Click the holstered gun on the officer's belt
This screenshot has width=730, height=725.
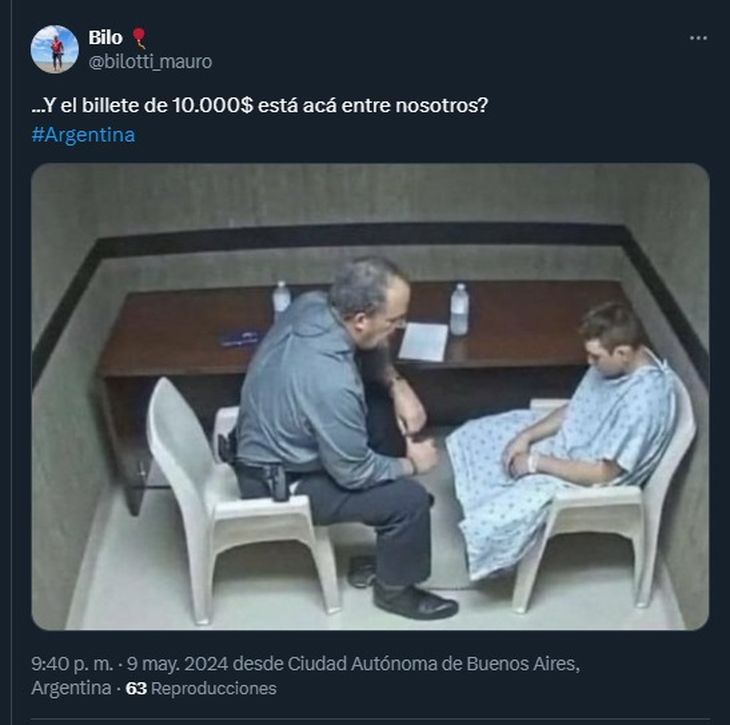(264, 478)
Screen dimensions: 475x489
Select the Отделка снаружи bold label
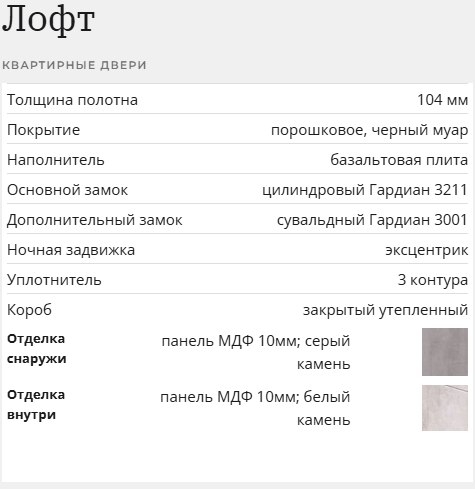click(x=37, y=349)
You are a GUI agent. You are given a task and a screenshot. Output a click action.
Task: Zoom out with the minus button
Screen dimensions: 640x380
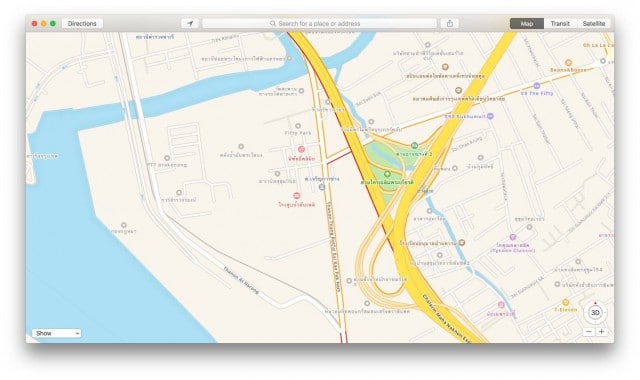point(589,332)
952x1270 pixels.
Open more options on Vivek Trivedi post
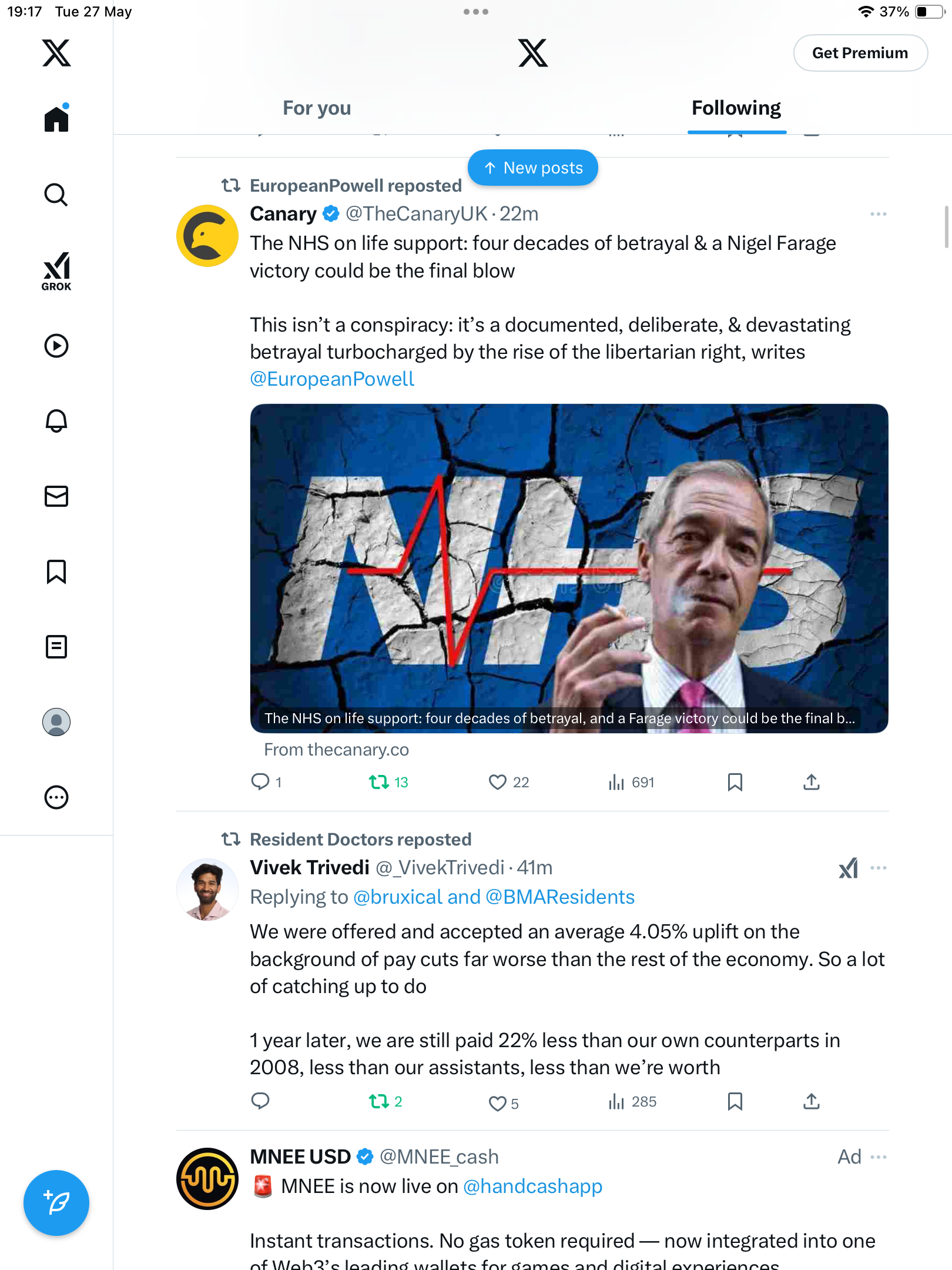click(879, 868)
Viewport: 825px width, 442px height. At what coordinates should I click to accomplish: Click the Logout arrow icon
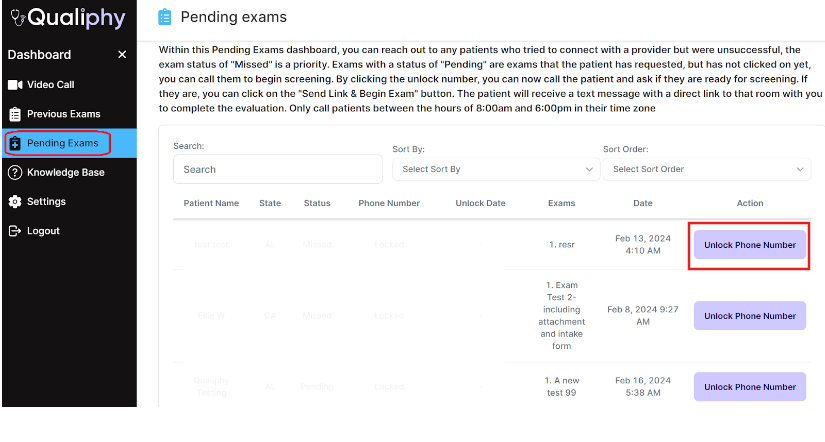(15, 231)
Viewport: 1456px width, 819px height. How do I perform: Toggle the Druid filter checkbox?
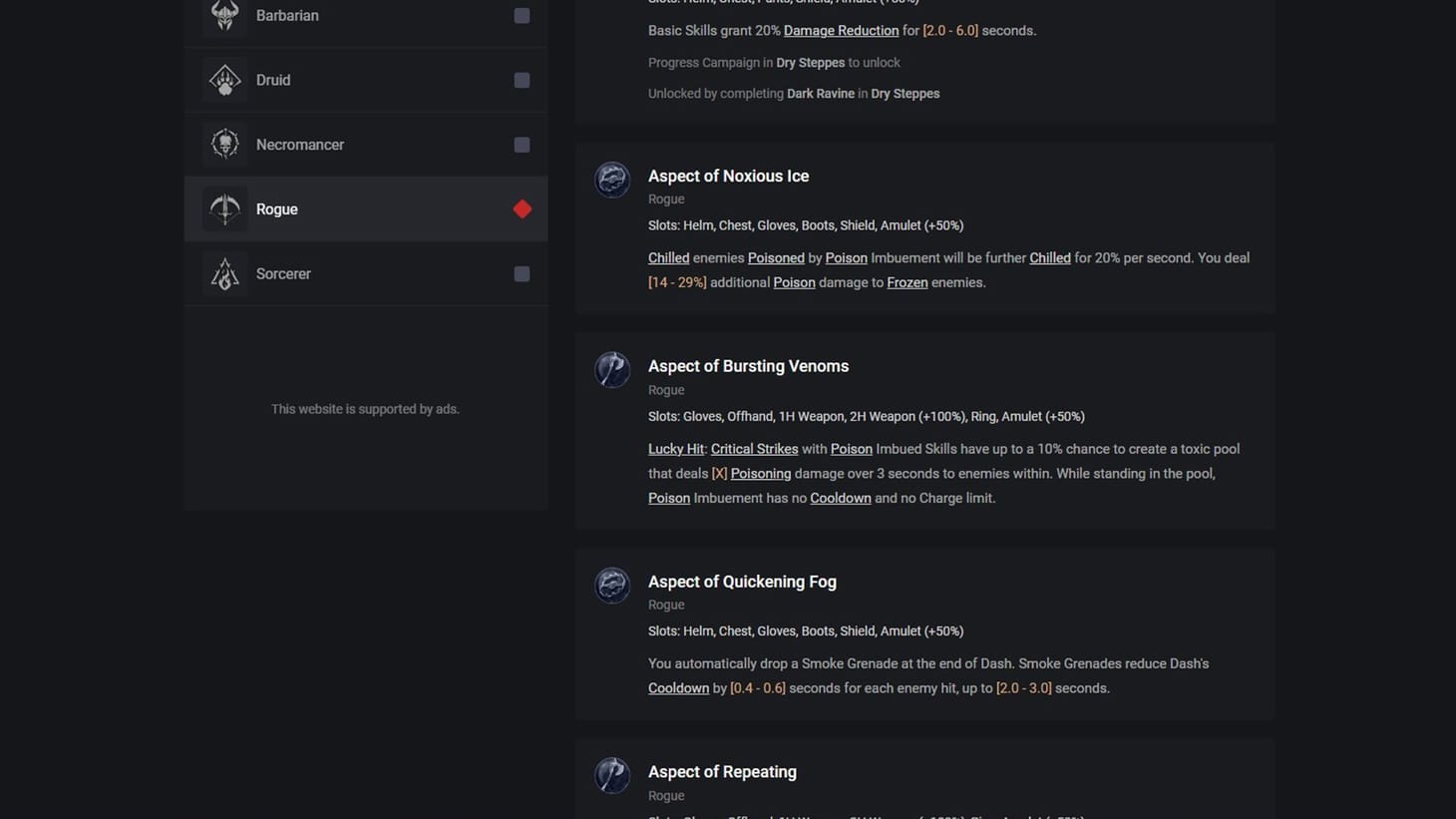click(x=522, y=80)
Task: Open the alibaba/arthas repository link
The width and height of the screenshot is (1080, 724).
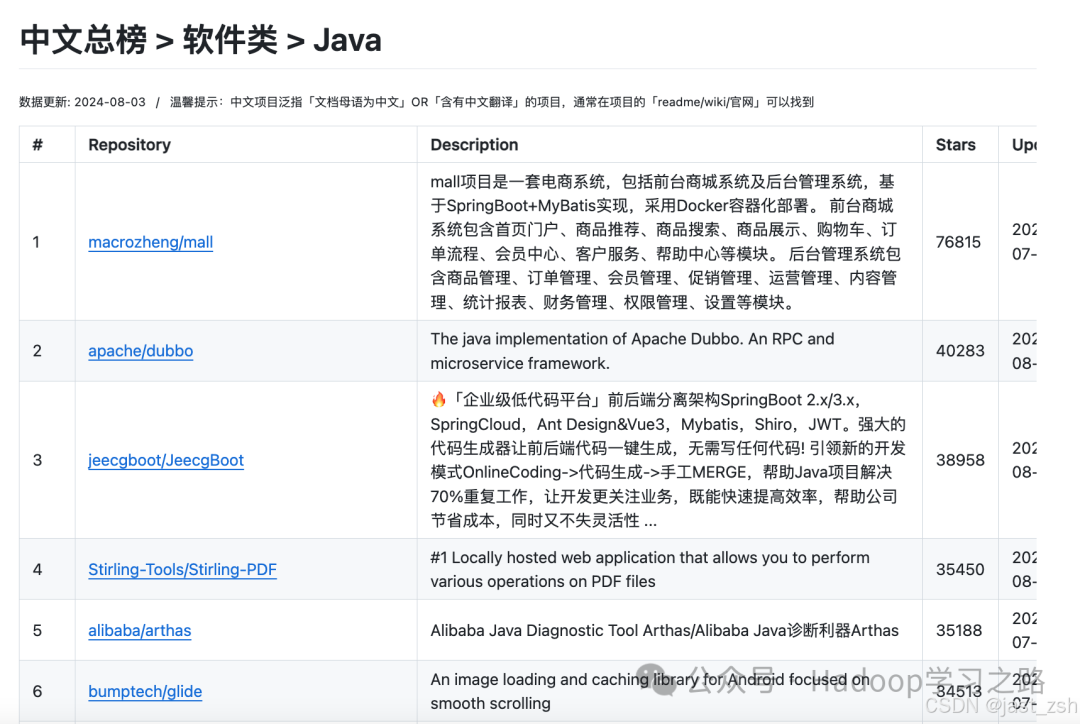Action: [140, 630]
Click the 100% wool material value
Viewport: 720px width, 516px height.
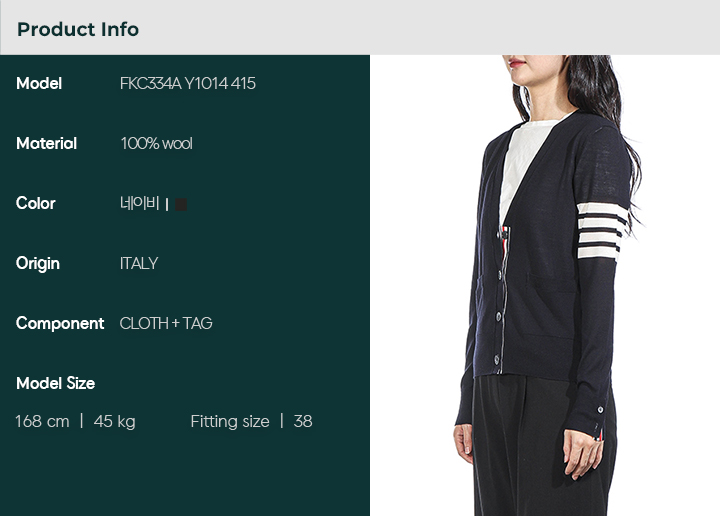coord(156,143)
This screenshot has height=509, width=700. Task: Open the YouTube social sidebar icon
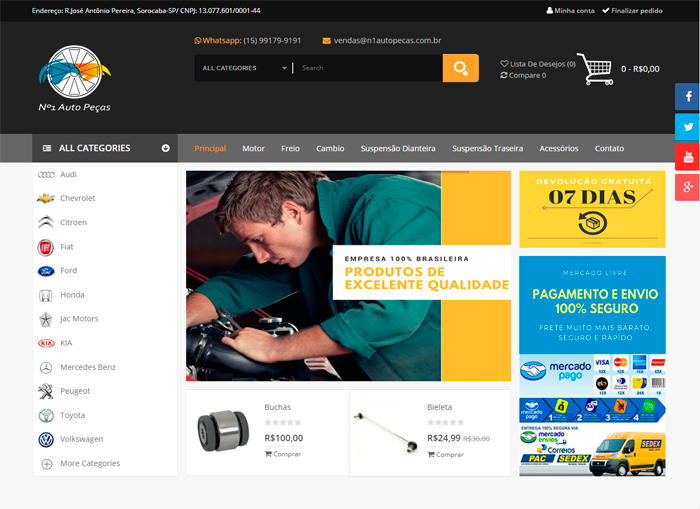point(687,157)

### Directions for this task
Give again, word for word, every line from the top of the entries above to the line holding "952x1270 pixels.", both included. Leave the pictures out.

### Answer section
Click the holstered gun on the officer's belt
This screenshot has width=730, height=725.
(264, 478)
Screen dimensions: 475x489
Select the Отделка снаружи bold label
click(x=37, y=349)
You are a GUI agent. You are given a task and a screenshot. Output a click action.
Task: Zoom out with the minus button
Screen dimensions: 640x380
point(589,332)
952x1270 pixels.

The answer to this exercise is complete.